Shining Bronze Cuckoo
High in the trees in the rain forests and in some thick and overgrown eucalyptus forests in eastern and south-western Australia.
They are called the Shining Bronze Cuckoo.
The Shining Bronze Cuckoo has a very fine, straight pointed beak, that has a sharp point on it. It takes its name from the color of its feathers which are rather metallic in the way they shine.
They, like many other birds have feet with two toes that face forward and two facing backward.
The Bronze cuckoo calls to its mate and chicks using a very shrill and high pitched whistle.
During the daylight hours the cuckoo will sit in the tree and watch for prey to come to them.
Their prey consists of caterpillars, beetles, flies and ants to eat.
They pick their prey items off the ground, leaves or branches and swallow them whole.
Shining Bronze-cuckoos do not build nests such as other birds do.
They will lay their eggs in the nest of another bird, primarily birds like thorn bills, wrens, flycatchers and honey eaters.
The Female Bronze Cuckoo lays a great number of eggs during mating season, and may at one time lay up to 16 eggs that are long, pale green to brown.
The eggs are laid one at a time in the nests of 16 other birds.
The other birds do not notice that they are sitting on a stranger’s egg.
When the egg hatches the chick is helpless and without feathers.
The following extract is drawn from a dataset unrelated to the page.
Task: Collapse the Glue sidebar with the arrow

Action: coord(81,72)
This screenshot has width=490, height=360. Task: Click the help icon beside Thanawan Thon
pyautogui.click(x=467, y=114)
The foster parents feed the chick until it has feathers and is ready to fly in two to three weeks. The foster parents continue to feed the young cuckoo for several weeks after it leaves the nest.Young cuckoos will very often push the chicks of other birds out of the nest, leaving it without competition in its fight for food. They will also, when they have hatched, throw out the other eggs so that the nestlings never even hatch to begin with. Even when, rarely, raised by its own parent, it will throw out other nestlings to keep itself on top of the food chain.